* **Dataset records**:
==========
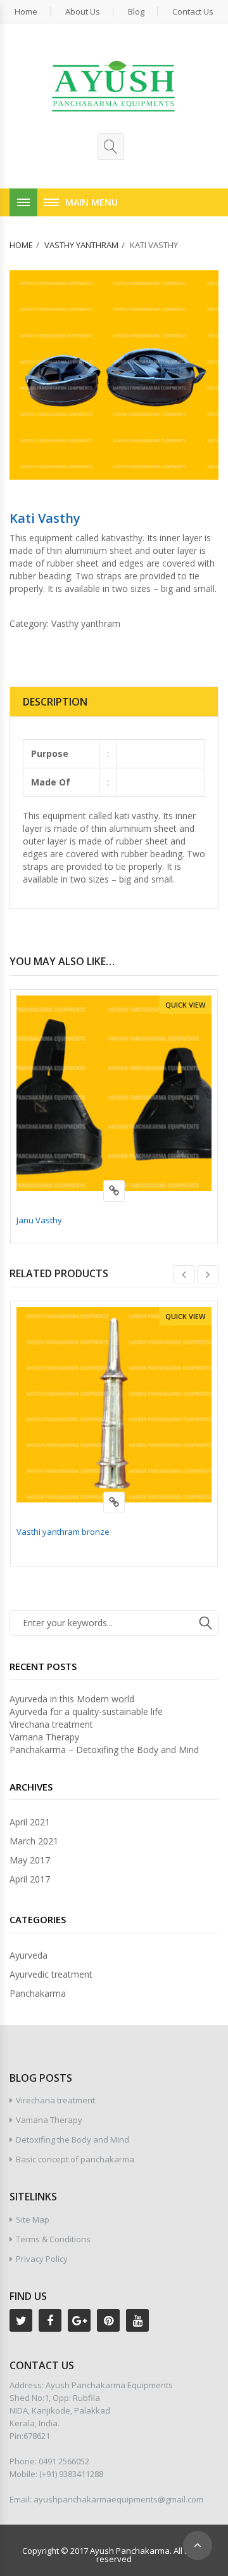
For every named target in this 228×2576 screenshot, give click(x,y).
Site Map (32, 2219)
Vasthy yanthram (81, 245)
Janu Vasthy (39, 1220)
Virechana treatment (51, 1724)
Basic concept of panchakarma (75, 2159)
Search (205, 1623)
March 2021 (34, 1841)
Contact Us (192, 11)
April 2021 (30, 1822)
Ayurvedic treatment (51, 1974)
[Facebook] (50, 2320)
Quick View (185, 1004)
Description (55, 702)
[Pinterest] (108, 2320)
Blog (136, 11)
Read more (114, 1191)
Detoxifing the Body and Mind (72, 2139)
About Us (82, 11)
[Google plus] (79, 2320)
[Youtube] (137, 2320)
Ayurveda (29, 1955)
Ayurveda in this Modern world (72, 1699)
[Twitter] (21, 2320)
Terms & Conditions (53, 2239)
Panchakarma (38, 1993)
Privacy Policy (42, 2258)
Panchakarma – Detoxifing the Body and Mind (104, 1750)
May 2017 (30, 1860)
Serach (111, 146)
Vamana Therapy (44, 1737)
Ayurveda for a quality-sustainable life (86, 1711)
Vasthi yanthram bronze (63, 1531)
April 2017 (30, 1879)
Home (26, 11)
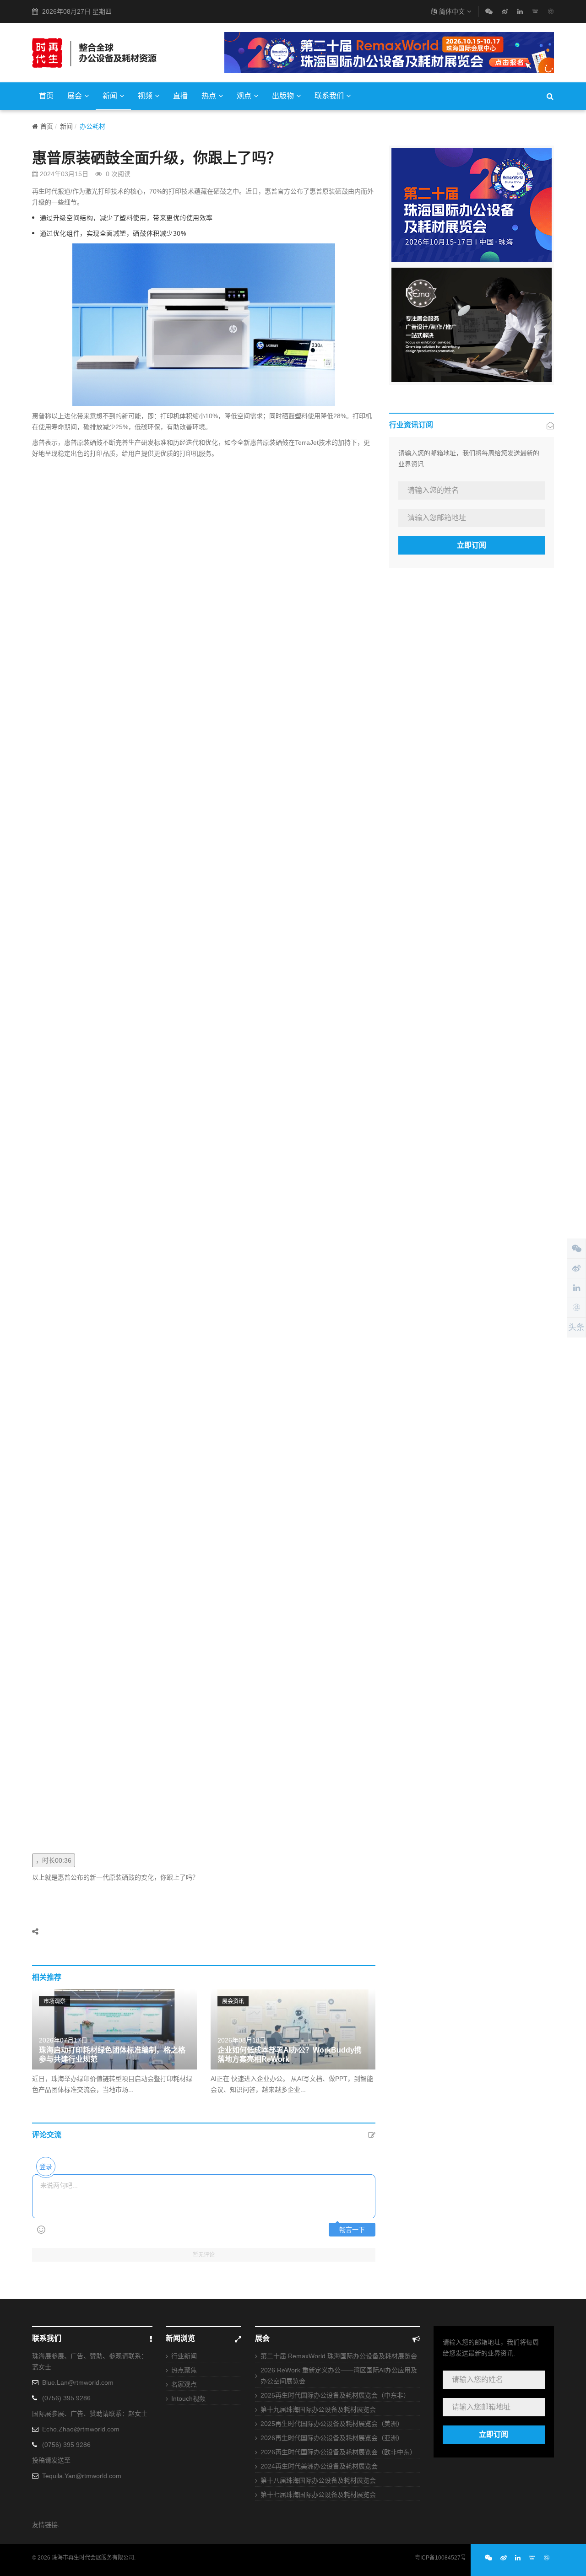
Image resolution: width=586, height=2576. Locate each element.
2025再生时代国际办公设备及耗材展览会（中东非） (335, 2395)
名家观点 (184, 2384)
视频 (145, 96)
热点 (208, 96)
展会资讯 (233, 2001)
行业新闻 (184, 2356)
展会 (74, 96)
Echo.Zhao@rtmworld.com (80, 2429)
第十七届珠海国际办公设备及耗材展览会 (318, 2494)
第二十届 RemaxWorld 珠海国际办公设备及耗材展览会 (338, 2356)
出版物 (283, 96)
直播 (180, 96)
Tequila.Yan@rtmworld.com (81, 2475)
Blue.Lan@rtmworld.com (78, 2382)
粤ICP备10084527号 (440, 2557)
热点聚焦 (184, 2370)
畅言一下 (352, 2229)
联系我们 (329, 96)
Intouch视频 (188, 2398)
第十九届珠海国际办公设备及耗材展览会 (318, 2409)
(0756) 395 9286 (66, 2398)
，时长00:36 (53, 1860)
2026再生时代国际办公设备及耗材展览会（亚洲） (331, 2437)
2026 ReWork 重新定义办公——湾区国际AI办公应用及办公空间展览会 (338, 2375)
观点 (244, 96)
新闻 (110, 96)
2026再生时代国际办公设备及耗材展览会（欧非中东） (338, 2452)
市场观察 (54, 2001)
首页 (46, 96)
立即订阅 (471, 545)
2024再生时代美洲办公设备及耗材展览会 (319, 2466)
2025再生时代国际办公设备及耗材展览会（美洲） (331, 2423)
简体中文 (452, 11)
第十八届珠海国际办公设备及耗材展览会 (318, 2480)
==========
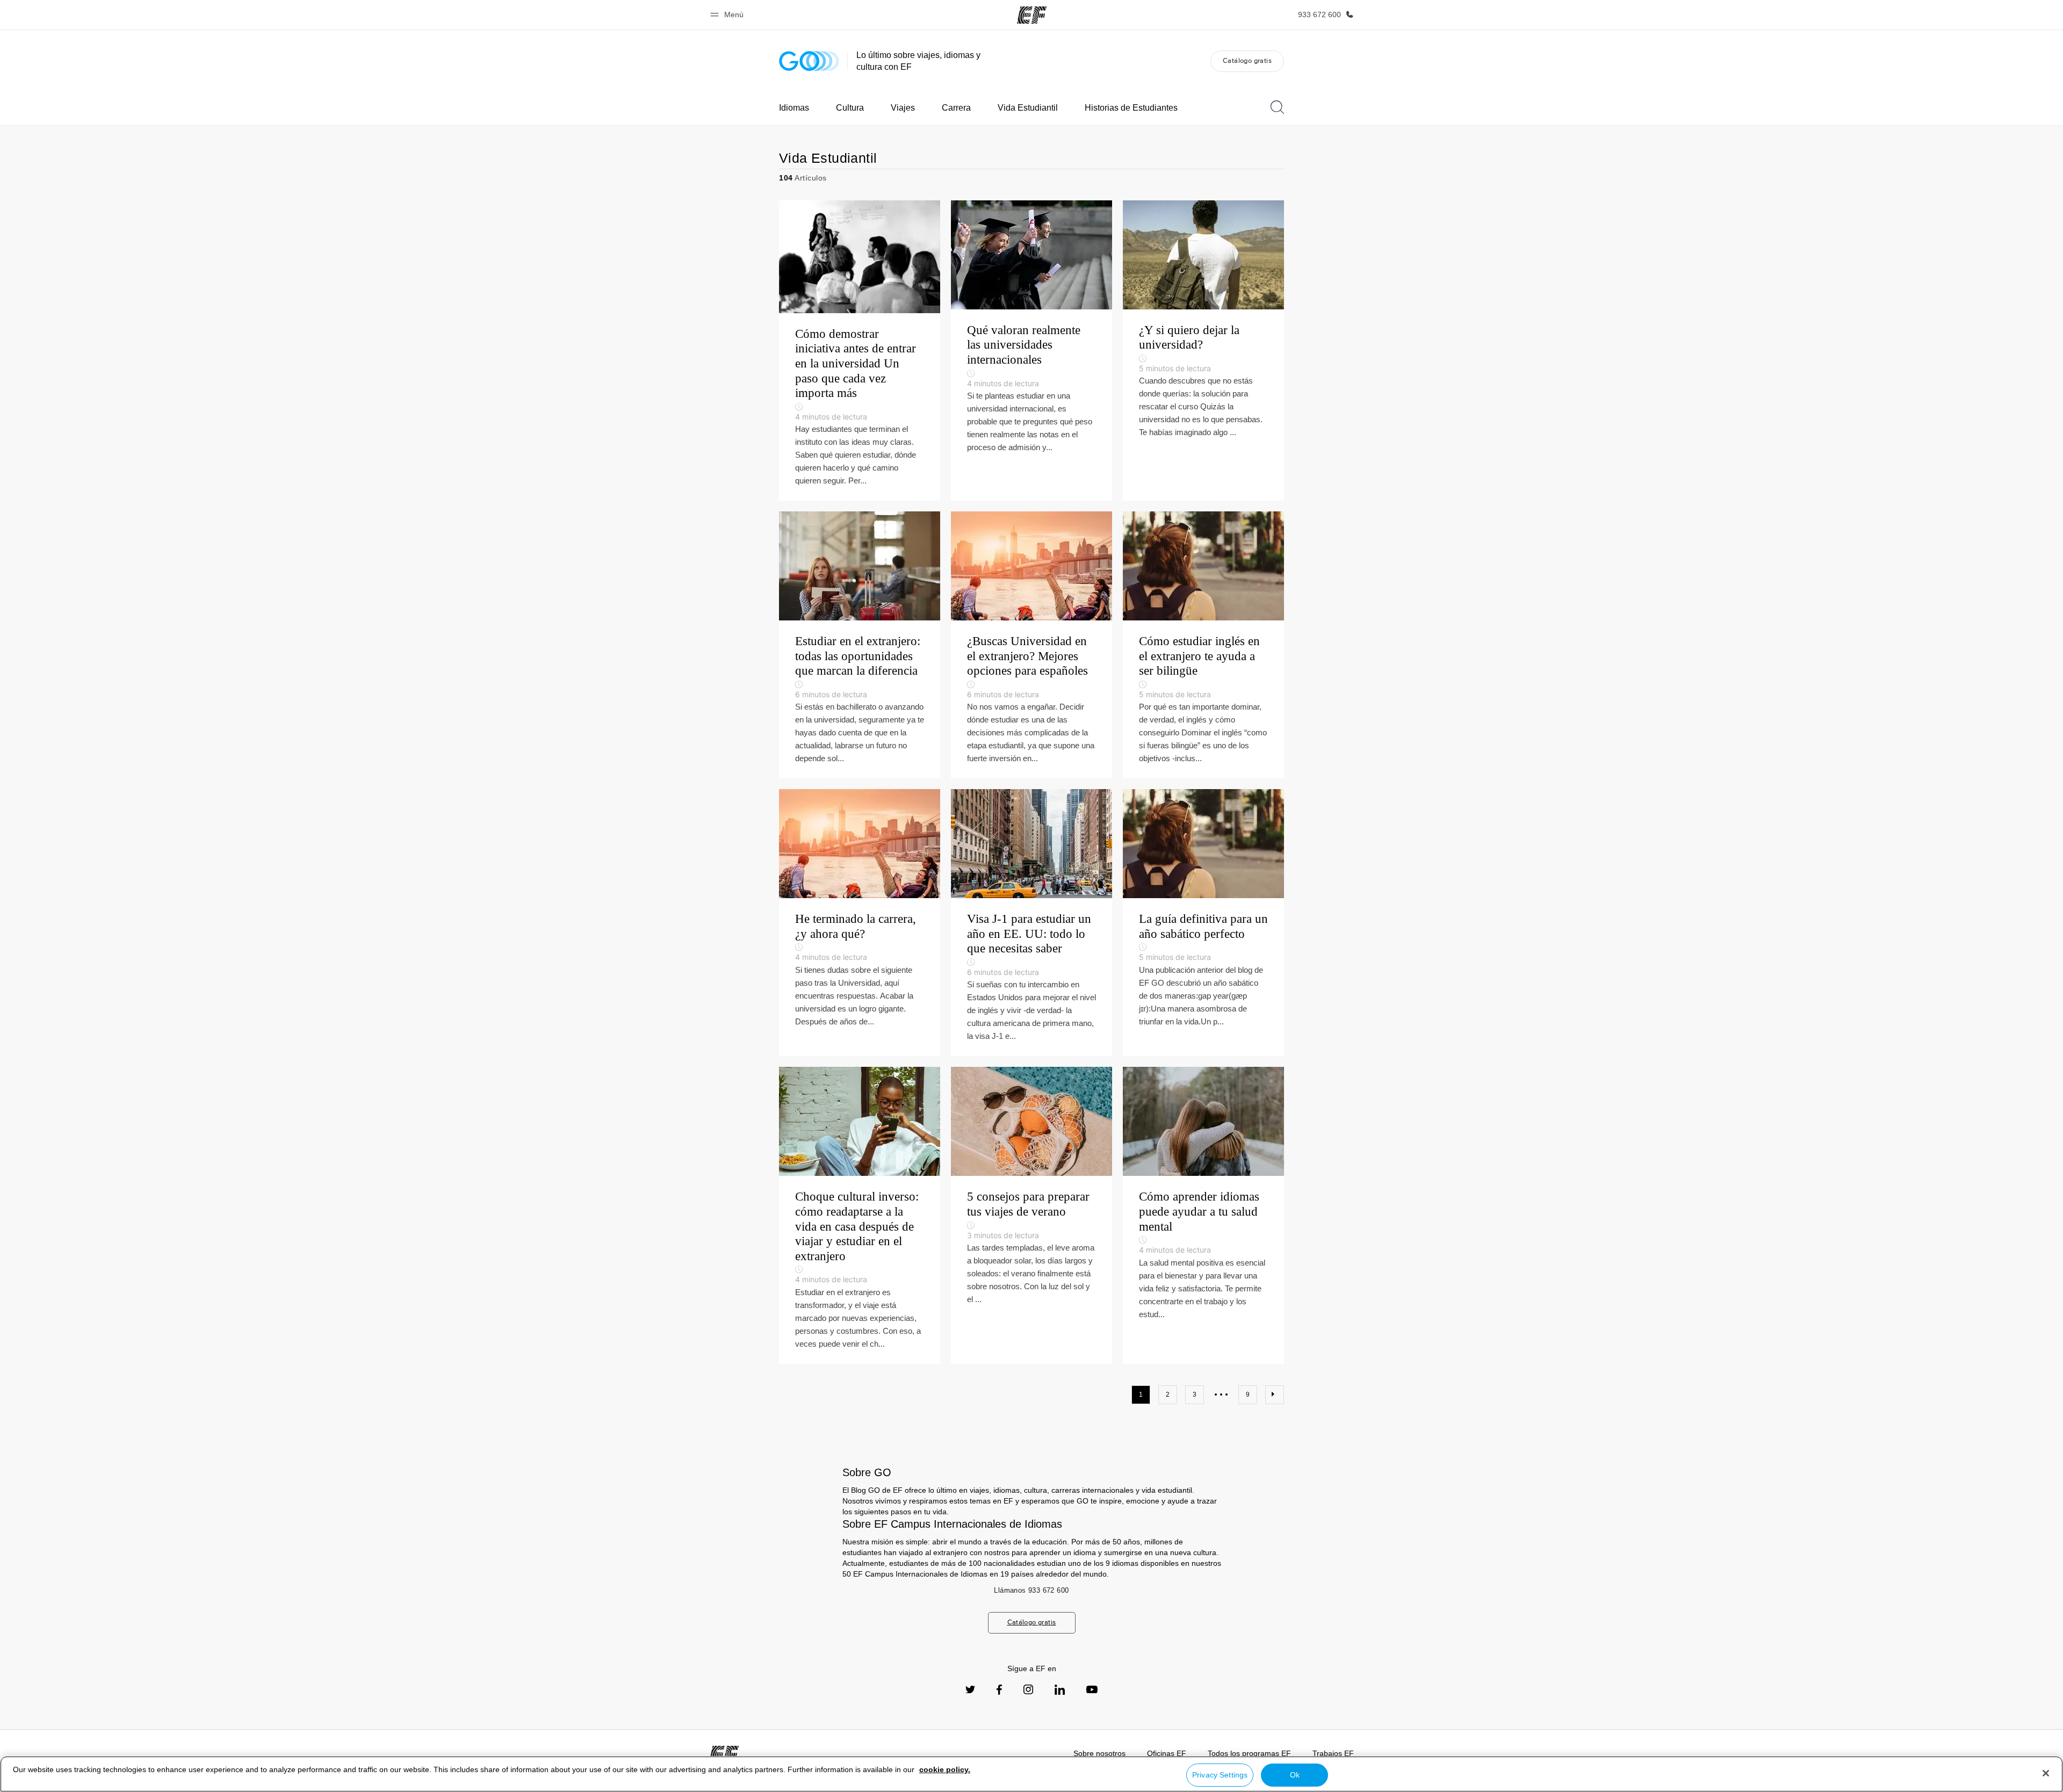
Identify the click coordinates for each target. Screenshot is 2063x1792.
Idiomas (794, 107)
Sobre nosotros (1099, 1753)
==========
* **Problem to work on**: Write out word for word the lines of the listing above from the line with "Ayurveda in this Modern world (72, 1699)" to the line with "新闻 (110, 96)", taking in both of those lines but no pictures.

* **Response below**:
Ayurveda in this Modern world (72, 1699)
[Twitter] (21, 2320)
Terms & Conditions (53, 2239)
Panchakarma (38, 1993)
Privacy Policy (42, 2258)
Panchakarma – Detoxifing the Body and Mind (104, 1750)
May 2017 (30, 1860)
Serach (111, 146)
Vamana Therapy (44, 1737)
Ayurveda for a quality-sustainable life (86, 1711)
Vasthi yanthram bronze (63, 1531)
April 2017 (30, 1879)
Home (26, 11)
Image resolution: width=586, height=2576. Locate each element.
2025再生时代国际办公设备及耗材展览会（中东非） (335, 2395)
名家观点 (184, 2384)
视频 (145, 96)
热点 (208, 96)
展会资讯 (233, 2001)
行业新闻 (184, 2356)
展会 (74, 96)
Echo.Zhao@rtmworld.com (80, 2429)
第十七届珠海国际办公设备及耗材展览会 (318, 2494)
第二十届 RemaxWorld 珠海国际办公设备及耗材展览会 (338, 2356)
出版物 (283, 96)
直播 (180, 96)
Tequila.Yan@rtmworld.com (81, 2475)
Blue.Lan@rtmworld.com (78, 2382)
粤ICP备10084527号 (440, 2557)
热点聚焦 (184, 2370)
畅言一下 (352, 2229)
联系我们 (329, 96)
Intouch视频 (188, 2398)
第十九届珠海国际办公设备及耗材展览会 (318, 2409)
(0756) 395 9286 (66, 2398)
，时长00:36 (53, 1860)
2026再生时代国际办公设备及耗材展览会（亚洲） (331, 2437)
2026 ReWork 重新定义办公——湾区国际AI办公应用及办公空间展览会 (338, 2375)
观点 (244, 96)
新闻 (110, 96)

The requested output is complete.